I am trying to understand an aspect of expression templates.
Let's say we are applying the technique to matrices.
Suppose we have three concrete matrices a,b,c
of type Matrix<double, ConcreteMatrix<double>>
. Here the class Matrix<double, T>
is just a shell that contains a member of type T
. The ConcreteMatrix<double>
is the actual matrix class.
In expression templates operator+()
applied to two objects a + b
, returns an object of type Matrix<double, Sum<type(a),type(b)>>
, where I wrote type(a)
and type(b)
to not make the code shorter and easier to read.
Inside, the class Sum<T,S>
stores two ** constant references** to the objects a
and b
.
My question arises when computing (a + b) + c
. Well, to be more precise computing Matrix<double, ConcreteMatrix<double>> d = (a + b) + c
. Let me recall here that it is operator=
the one that takes care of actually doing the computation and filling up d
with the results.
We have that operator+(a, b)
returned that Matrix
which is really a Sum
inside. This object is temporary, if I understand it correctly. Let's call it pab
. Now it is the time to execute operator+(pad, c)

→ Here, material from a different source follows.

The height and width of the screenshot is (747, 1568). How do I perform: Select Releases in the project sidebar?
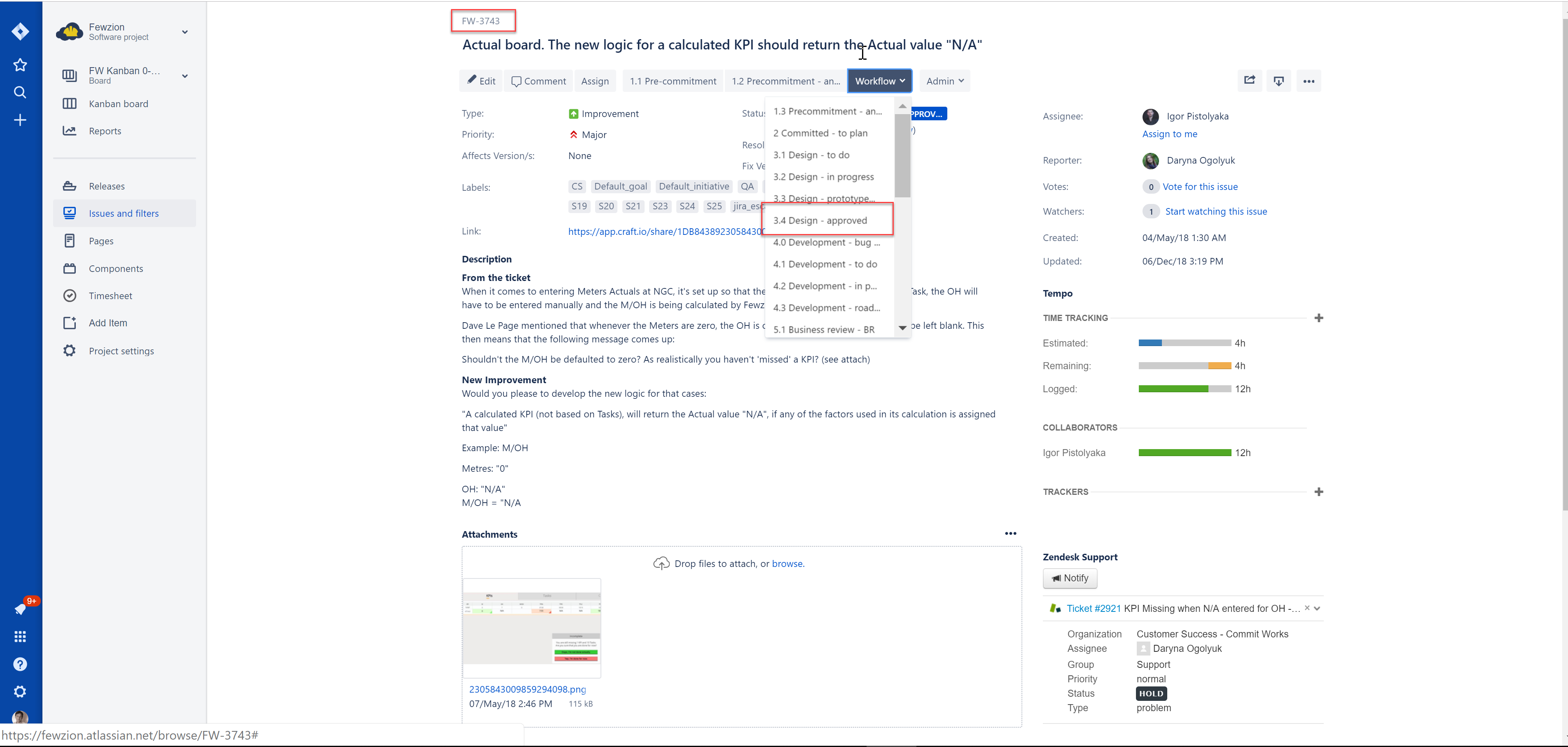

This one returns an object of type Matrix<double,Sum<type(pad),type(c)>>
, which contains constant references to pab
and to c
. Let's call this object ppabc
.
I understand how pab was 'alive' in the scope of the body of operator+(pad,c)
. So, it is okay to create ppabc
containing a reference to pab
.
Question: But what happens when we go outside operator+(pad, c)
? Isn't pab
supposed to 'die' when we go outside operator+(pad, c)

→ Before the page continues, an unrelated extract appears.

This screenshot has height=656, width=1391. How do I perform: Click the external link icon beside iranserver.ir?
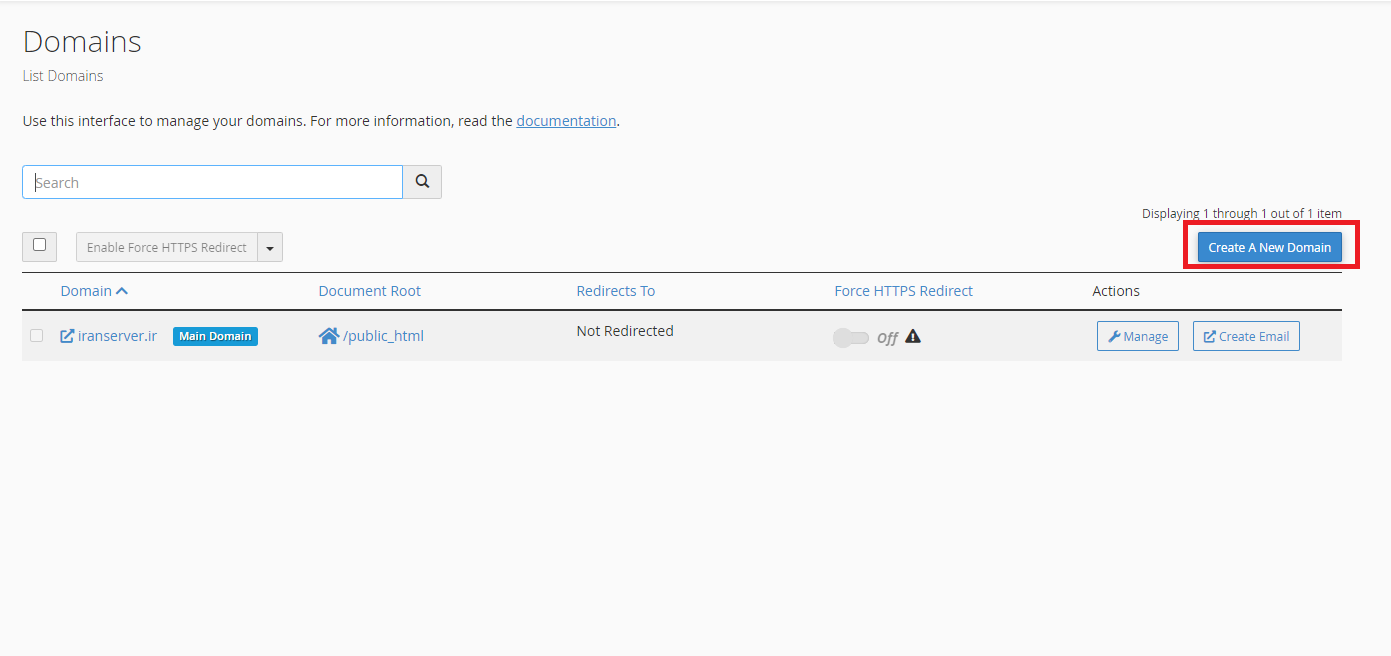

? This doesn't seem to be the case. Why? (I have a executed the implementation as written in Todd Veldhuizen and David Vandevoorde's book and it works fine.) That means that somehow the temporary pab
still lives outside the body of operator+(pad, c)
and the object that this operator returns can still access its reference to pab
and ask for the values it contains.
I want to understand exactly what is the underlying reason why this temporary lives beyond the scope I would have imagined because I want to apply the technique of expression templates to get lazy evaluation for other functions, say exp()
. I ran into troubles (execution errors due to a temporary getting destroyed). The errors disappeared when instead of a reference I stored a concrete object inside Matrix<double, Exponential<type(a)>>
. So understanding the questions above would help.